The presidents of Russia, Turkey and Iran are meeting in the Black Sea resort of Sochi on Wednesday for talks focused on war-ravaged Syria. The Kremlin has already said that the point of Syrian President Bashar Assad's surprise visit to Sochi on Monday was to get him to agree to possible agreements that the three leaders might reach on Wednesday.
Iran and Russia have been Assad's main backers while Turkey supports the opposition.
Pro-government forces over the weekend defeated the Islamic State group in its last major stronghold in Syria, leaving the militants to defend just strips of desert territory in the country and a besieged pocket outside the capital, Damascus
The Russian defense ministry said in a statement Tuesday that the chief of the General Staff of the three countries have met in Sochi and discussed "concrete steps to complete the elimination of the remaining IS and Nusra Front formations" in Syria. The three officials also agreed to improve coordination in a safety zone in the Idlib province in Syria's northwest.
Russia, Turkey and Iran earlier this year brokered truce between the government and the rebels in four areas in Syria including Idlib.
Iranian President Hassan Rouhani says the Islamic State group has been "eliminated or minimized" in the region.
Speaking to a group of officials, Rouhani said Tuesday: "With the grace of God and thanks to efforts by regional nations, today we can say that this evil has either been eliminated or has been minimized."
Also on Tuesday, Gen. Qassem Soleimani, chief of foreign operatives in Iran's powerful Revolutionary Guard, announced the end of the Islamic State era in the region.
Iran provided military and economic assistance to both Iraq and Syria in the fight against IS.
All that remains of the so-called "caliphate" that once stretched to the edges of Baghdad are patches of territory along the Euphrates in the deserts of Syria and Iraq.
The Kremlin says Syrian President Bashar Assad's visit to Russia is to ensure that he agrees to possible peace initiatives with Russia, Iran and Turkey.
Vladimir Putin hosted Assad in the Black Sea resort of Sochi on an unannounced visit on Monday ahead of a summit in the same town between Russia, Iran and Turkey. This week's visit is the second time Assad ventured outside his war-ravaged nation since the civil war began, both times to Russia.

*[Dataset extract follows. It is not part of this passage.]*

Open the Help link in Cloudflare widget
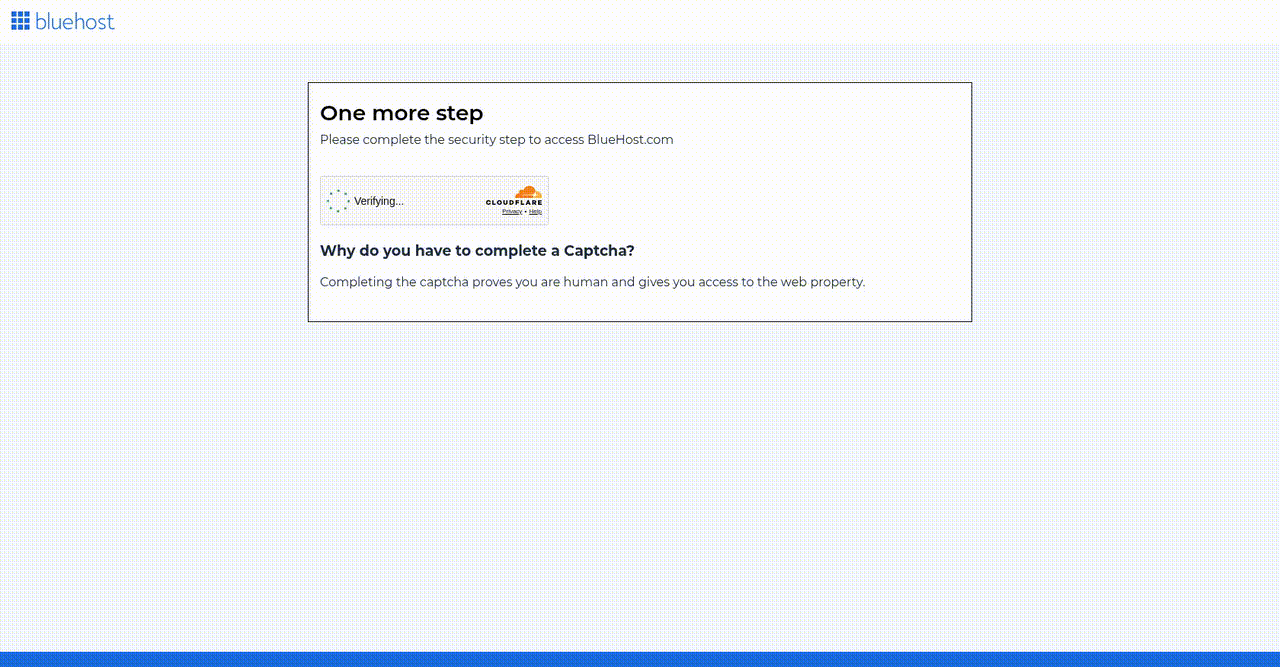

Dmitry Peskov, Putin's spokesman, told reporters on Tuesday that Putin had spoken with the leaders of Iran and Turkey to "assure them that Russia will work with Syrian leadership to prepare the groundwork for possible understandings" that could reached in Sochi on Wednesday to "make sure" that agreements reached will be "viable."
Asked whether Putin and Assad have discussed the Syrian president's future in post-war Syria, Peskov said "possible options for political settlement have been discussed."
Russian state TV is reporting that Vladimir Putin has met with Syrian President Bashar Assad in Sochi.
The report said the two leaders held bilateral talks on Monday and then met with Russian military chiefs.
It was the second time Assad has traveled to Russia to meet with Putin in the course of the country's six-year civil war.
The first was in October 2015, shortly before Russia launched its military campaign in Syria to shore up Assad's forces. The Russian intervention has turned the war in favor of Assad.
The meeting in Sochi comes a week before U.N.-sponsored peace talks are to resume in Geneva.